Reproduce, word for word, the passage of the forum thread on the Texas police-recording bill that opens with the words containing "Recording police activities" and closes with "(Mar 24, 2014)".

---------- TEXT SEGMENT

# Texas Bill Would Make Recording Police Illegal.......



## Cait43 (Apr 4, 2013)

Not that I get a vote but it would be *no*..........
Texas Bill Would Make Recording Police Illegal


----------



## Steve M1911A1 (Feb 6, 2008)

I guess that Texans can be just as stupid as the rest of us, on occasion.


----------



## tony pasley (May 6, 2006)

It should never pass because it is public servants, serving their bosses in public settings. They have no expectation of privacy and they can record you without permission. Just plain wrong.


----------



## Bisley (Aug 24, 2008)

Steve M1911A1 said:


> I guess that Texans can be just as stupid as the rest of us, on occasion.


We have our share, for sure. But when you consider that we are second only to California in population, we aren't doing too badly.

Of course, bear in mind that Texans tend not to obey laws that they think are unfair, and that LEOs will be reluctant to enforce this one against the average citizen. Still, it looks like a bad law.


----------



## hillman (Jul 27, 2014)

Bisley said:


> We have our share, for sure. But when you consider that we are second only to California in population, we aren't doing too badly.
> 
> Of course, bear in mind that Texans tend not to obey laws that they think are unfair, and that LEOs will be reluctant to enforce this one against the average citizen. Still, it looks like a bad law.


Vermont may be 48th to California in population; it would be a bad law here too. Might work for Secretive Police Departments, Underhanded Police Departments, etc.


----------



## Gruesome (Apr 30, 2013)

I won't make the broad point that Texas has something to learn from Illinois, because...well, that's kind of ludicrous...but on this topic there may be something to it. Illinois has laws like that on the books, and they do enjoy screwing people with them. Some brave freedom fighter fought back and paid the hefty legal bills to get his conviction on such a crime to the supreme court (of Illinois, I think - might have been federal - I'm too lazy to look up details so all this may be the 'colored by a 3rd grader' version of the truth.) As I understand it, the law has been ruled unconstitutional, but it hasn't been repealed or changed yet. So hopefully the fact that Illinoiying has already been slapped down on this point will keep Texas from trying it.


----------



## paratrooper (Feb 1, 2012)

Myself, I don't have a problem with anyone recording any police activities......as long as they do not interfere in any way. You get in the way or endanger others, you then become fair game. 

Recording police activities is no different than just standing around and watching. Only difference obviously, is that you are using a recording device. 

For each time a recording may have indicted a police action, it has also provided proof that the action they took, was justified.


----------



## GCBHM (Mar 24, 2014)

Nonsense. Now, anyone who baits the police into into a situation just so they can record it for YouTube needs to be slapped, in my opinion.


----------



## paratrooper (Feb 1, 2012)

GCBHM said:


> Nonsense. Now, anyone who baits the police into into a situation just so they can record it for YouTube needs to be slapped, in my opinion.


The world is changing. LE must change with it, whether they like it or not.

Sometimes, it's just a matter of keeping up. Other times, it's a matter of just trying to stay ahead.

--------------------
---------- MATERIAL SUPPLIED

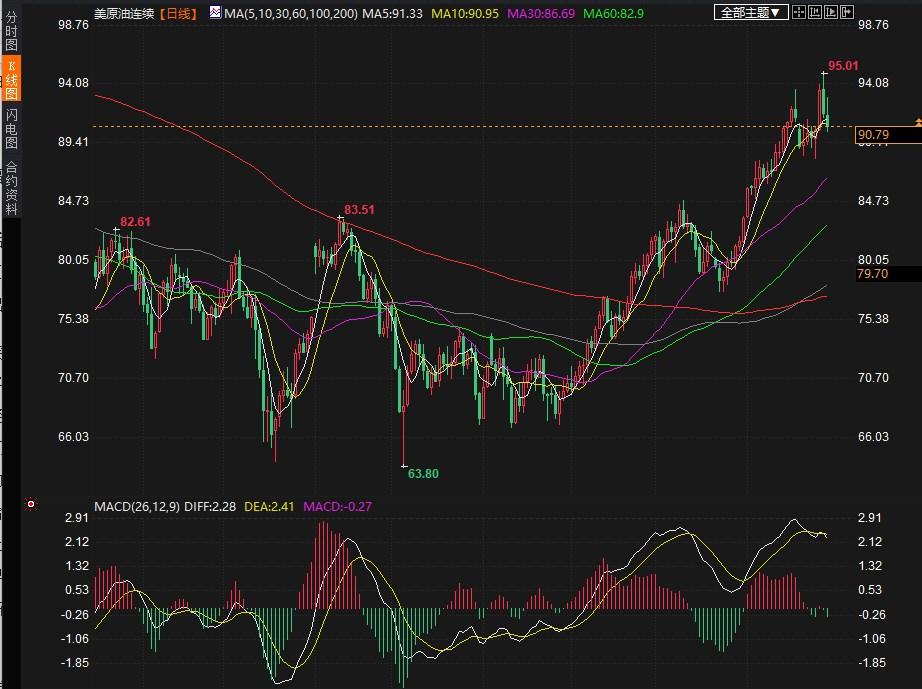Click the 83.51 peak price marker

pos(360,210)
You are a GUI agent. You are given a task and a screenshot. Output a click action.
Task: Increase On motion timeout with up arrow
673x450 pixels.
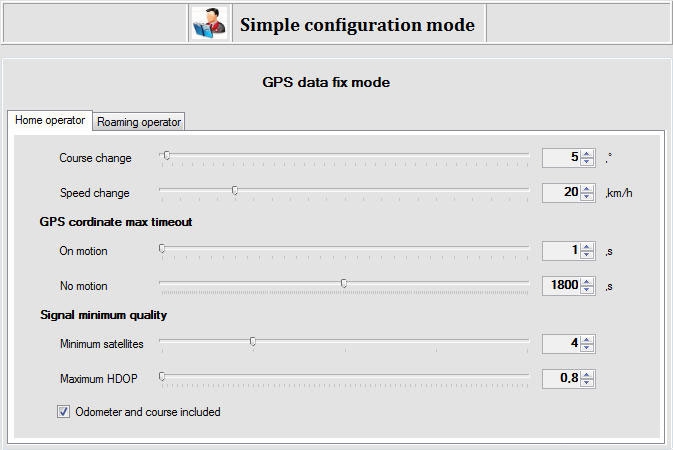(587, 246)
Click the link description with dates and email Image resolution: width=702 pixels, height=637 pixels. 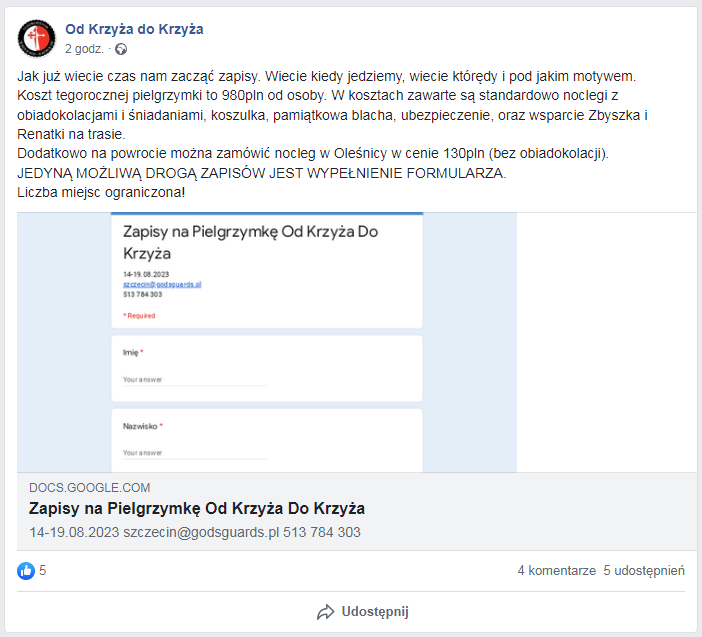pyautogui.click(x=195, y=532)
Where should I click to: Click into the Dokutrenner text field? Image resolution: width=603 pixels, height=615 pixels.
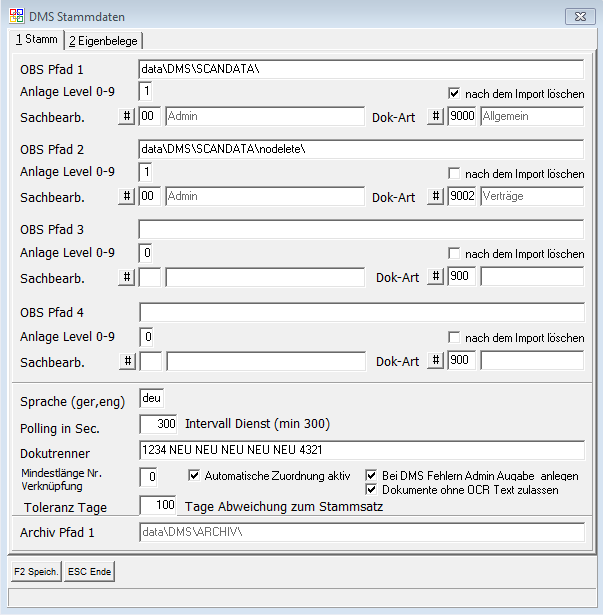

--------------------

THE RESPONSE
Recording police activities is no different than just standing around and watching. Only difference obviously, is that you are using a recording device. 

For each time a recording may have indicted a police action, it has also provided proof that the action they took, was justified.


----------



## GCBHM (Mar 24, 2014)